Monday, August 6, 2018

The tide is turning — cities are battling for local control

Marin Voice: The tide is turning — cities are battling for local control



By Susan Kirsch



Have you heard about Brisbane in San Mateo County, population 4,700, where legislators are threatening new regulations if local voters don’t change their General Plan? Why should you care? Because, if legislative trends continue, local voters’ wishes everywhere will be trampled.

Universal Paragon Corp. (UPC) has pushed to develop Brisbane Baylands for 12 years. It proposes 2,200 housing units and 7 million square feet (121 football fields) of commercial space on former railyard and sanitary landfill.

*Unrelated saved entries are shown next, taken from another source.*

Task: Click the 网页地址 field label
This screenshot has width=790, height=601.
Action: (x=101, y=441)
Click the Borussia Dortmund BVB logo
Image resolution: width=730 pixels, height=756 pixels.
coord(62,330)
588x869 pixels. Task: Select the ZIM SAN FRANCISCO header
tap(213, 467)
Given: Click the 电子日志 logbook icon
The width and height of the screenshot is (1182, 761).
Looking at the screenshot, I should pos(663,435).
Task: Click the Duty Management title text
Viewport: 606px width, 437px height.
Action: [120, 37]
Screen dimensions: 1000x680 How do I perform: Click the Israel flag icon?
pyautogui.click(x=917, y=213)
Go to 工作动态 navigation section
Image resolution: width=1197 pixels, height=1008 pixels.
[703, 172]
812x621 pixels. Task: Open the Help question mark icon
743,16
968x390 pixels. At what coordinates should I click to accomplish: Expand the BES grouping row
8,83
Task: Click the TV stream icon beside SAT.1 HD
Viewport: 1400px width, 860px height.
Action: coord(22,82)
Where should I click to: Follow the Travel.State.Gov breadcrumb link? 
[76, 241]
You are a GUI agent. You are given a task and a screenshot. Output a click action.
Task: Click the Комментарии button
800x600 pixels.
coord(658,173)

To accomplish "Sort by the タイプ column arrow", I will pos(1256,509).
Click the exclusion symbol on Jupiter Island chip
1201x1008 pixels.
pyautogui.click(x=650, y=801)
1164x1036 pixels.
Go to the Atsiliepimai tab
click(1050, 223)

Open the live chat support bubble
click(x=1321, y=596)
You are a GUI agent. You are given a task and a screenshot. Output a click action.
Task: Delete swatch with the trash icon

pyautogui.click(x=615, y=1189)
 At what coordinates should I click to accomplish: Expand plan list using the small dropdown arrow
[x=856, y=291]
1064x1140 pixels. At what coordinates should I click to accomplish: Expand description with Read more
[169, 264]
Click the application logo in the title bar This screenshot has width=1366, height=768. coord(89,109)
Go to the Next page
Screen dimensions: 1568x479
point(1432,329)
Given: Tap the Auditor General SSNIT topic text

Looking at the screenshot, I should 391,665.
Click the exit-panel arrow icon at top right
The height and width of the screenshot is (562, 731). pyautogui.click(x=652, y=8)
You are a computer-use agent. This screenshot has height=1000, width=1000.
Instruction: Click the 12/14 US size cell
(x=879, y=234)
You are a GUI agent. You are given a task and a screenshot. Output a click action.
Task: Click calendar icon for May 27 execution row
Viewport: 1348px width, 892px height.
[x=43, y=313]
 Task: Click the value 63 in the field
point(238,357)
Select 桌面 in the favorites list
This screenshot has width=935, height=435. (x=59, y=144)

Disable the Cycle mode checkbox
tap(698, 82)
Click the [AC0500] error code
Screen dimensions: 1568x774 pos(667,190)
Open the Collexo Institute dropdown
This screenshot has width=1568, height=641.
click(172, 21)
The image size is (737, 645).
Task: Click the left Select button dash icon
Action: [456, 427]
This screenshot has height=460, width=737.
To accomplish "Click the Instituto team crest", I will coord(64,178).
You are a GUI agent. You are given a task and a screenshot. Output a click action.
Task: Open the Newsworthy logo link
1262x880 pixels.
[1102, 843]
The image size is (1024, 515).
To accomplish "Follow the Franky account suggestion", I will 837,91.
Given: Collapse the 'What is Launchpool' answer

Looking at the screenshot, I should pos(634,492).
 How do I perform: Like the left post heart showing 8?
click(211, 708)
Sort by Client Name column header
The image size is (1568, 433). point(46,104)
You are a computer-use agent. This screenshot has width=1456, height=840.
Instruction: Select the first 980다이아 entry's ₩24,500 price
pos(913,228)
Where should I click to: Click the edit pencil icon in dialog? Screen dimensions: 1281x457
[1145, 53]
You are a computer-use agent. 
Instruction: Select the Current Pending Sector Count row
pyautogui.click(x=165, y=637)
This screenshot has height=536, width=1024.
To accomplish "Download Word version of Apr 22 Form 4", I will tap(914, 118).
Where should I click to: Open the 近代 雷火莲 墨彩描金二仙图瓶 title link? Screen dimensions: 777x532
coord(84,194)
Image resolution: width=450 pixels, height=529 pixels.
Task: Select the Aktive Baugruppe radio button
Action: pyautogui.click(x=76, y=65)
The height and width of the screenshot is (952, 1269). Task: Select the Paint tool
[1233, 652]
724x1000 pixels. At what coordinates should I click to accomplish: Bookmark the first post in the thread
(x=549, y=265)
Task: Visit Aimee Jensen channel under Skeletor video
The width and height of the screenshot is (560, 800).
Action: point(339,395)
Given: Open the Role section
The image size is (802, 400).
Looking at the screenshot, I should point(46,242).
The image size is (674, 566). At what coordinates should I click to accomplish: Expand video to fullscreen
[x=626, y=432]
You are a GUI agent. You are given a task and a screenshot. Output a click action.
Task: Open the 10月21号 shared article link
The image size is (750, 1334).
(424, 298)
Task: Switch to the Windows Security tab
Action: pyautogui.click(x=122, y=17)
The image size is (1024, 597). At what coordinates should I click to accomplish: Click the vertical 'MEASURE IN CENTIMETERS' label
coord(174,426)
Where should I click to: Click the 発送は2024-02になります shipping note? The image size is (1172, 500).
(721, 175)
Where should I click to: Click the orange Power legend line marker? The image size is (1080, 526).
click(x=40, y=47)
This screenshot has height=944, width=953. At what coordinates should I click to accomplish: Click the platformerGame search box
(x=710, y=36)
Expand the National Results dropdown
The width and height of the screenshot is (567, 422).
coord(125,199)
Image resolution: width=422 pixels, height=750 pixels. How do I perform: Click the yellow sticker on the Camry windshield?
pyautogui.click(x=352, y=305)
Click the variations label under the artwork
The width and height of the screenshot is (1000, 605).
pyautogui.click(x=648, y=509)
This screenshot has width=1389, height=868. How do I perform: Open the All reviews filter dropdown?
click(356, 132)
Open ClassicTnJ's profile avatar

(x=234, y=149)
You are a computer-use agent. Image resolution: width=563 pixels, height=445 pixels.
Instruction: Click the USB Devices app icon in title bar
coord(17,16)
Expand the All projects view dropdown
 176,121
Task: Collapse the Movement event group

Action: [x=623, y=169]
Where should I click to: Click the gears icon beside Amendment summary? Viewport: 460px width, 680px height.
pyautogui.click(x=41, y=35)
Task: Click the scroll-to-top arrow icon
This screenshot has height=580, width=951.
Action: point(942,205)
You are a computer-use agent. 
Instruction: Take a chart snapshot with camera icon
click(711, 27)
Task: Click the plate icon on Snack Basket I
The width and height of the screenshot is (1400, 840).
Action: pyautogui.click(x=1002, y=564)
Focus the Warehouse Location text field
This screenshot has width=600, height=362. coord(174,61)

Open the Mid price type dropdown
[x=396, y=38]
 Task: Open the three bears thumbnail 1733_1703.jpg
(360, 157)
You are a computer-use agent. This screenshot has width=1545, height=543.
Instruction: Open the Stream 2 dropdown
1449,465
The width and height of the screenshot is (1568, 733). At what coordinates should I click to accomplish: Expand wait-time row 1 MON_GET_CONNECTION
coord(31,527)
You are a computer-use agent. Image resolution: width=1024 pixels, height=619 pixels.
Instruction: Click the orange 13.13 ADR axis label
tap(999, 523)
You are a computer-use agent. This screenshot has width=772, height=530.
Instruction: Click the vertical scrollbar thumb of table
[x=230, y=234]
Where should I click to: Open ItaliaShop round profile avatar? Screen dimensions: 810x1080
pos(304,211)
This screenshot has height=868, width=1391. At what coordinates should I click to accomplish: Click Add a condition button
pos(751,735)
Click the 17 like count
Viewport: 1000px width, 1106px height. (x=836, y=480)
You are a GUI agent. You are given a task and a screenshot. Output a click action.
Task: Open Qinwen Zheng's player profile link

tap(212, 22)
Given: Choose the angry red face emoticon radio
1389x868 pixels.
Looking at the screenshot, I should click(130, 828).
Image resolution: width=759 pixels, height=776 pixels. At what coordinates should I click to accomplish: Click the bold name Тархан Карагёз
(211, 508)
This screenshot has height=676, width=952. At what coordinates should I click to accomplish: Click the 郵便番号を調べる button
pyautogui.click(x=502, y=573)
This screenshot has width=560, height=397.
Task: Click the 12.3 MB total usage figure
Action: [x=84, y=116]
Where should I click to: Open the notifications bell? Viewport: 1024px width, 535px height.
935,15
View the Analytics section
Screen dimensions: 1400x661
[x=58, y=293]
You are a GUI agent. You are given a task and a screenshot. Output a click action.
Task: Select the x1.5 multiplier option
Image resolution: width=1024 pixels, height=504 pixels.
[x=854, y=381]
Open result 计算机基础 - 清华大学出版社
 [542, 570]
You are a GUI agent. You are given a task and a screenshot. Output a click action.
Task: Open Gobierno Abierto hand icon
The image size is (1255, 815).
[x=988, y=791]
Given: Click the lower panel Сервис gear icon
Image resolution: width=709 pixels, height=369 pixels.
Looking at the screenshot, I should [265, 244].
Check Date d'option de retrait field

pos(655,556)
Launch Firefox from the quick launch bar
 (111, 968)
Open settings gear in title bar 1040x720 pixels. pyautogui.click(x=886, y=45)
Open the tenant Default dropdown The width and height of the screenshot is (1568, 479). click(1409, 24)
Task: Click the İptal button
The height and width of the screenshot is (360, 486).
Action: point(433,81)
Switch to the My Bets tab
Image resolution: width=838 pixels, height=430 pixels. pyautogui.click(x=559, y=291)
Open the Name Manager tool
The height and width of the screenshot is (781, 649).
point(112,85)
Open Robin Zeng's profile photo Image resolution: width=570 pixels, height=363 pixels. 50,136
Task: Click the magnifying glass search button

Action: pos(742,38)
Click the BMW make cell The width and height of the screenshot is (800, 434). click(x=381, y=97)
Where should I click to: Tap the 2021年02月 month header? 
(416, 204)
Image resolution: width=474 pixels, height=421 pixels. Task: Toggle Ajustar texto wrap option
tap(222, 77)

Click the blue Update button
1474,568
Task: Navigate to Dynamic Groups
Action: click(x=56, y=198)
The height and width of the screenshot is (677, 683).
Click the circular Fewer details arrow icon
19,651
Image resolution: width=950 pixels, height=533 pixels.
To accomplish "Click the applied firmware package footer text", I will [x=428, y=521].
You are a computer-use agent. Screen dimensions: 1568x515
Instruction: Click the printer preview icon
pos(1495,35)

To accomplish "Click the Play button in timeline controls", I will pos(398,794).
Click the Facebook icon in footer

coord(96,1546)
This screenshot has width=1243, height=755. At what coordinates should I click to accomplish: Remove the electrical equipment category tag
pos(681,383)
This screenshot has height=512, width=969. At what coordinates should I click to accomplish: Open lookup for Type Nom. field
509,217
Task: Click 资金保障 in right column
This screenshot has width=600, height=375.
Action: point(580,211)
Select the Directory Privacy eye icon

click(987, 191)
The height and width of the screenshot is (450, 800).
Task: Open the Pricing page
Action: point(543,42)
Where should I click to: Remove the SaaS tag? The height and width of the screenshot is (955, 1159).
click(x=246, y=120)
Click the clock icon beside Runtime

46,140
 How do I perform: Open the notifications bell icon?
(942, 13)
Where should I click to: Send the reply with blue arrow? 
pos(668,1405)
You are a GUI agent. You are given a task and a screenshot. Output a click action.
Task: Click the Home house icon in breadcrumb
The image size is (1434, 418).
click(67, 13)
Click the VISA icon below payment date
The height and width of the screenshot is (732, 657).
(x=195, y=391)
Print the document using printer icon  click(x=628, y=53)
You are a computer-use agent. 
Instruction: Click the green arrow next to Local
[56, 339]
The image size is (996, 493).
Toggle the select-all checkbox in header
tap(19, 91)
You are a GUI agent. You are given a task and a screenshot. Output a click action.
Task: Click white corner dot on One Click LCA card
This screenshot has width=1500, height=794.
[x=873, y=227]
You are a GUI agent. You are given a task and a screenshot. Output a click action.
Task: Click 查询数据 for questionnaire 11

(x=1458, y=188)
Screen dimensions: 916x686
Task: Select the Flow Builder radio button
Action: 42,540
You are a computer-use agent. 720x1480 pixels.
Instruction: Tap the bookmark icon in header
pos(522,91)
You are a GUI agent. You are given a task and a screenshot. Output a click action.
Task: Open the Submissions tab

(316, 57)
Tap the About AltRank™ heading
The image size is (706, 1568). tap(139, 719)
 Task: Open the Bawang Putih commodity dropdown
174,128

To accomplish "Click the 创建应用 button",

Brisbane residents — like any community with history, character, and pride — have resisted, based on concerns about toxicity, traffic, sea-level rise and infrastructure like water and schools’ capacity. The City Council recently voted 4-1 to amend its General Plan to favor UPC but agreed to put it to a vote in this fall’s election.

You might think a public vote would be the end of the story. But Brisbane’s Sen. Jerry Hill and Sen. Scott Wiener disagree. Wiener, author of SB 827 and SB 828, is also the force behind SB 35, one of 14 bills passed in 2017 that makes it easier for developers to build high-density housing, while dismantling local regulations of the General Plan, Housing Element, Design Review and California Environmental Quality Act requirements.

If voters reject the amendment, Wiener and Hill threaten to introduce legislation that would force Brisbane to comply.

This push to reduce local control is nothing new. In 1989, the U.S. Department of Housing and Urban Development published the Not-In-My-Backyard (NIMBY) Report that contended local planning and zoning control were an impediment to affordable housing and private, for-profit development. Recently, big business, developers and big banking have backed a national Yes-In-My-Backyard (YIMBY) campaign.


UPC, taking a page from the YIMBY playbook, writes, “The region is in a housing crisis and every jurisdiction, including Brisbane, has an obligation to help meet the region’s housing needs.”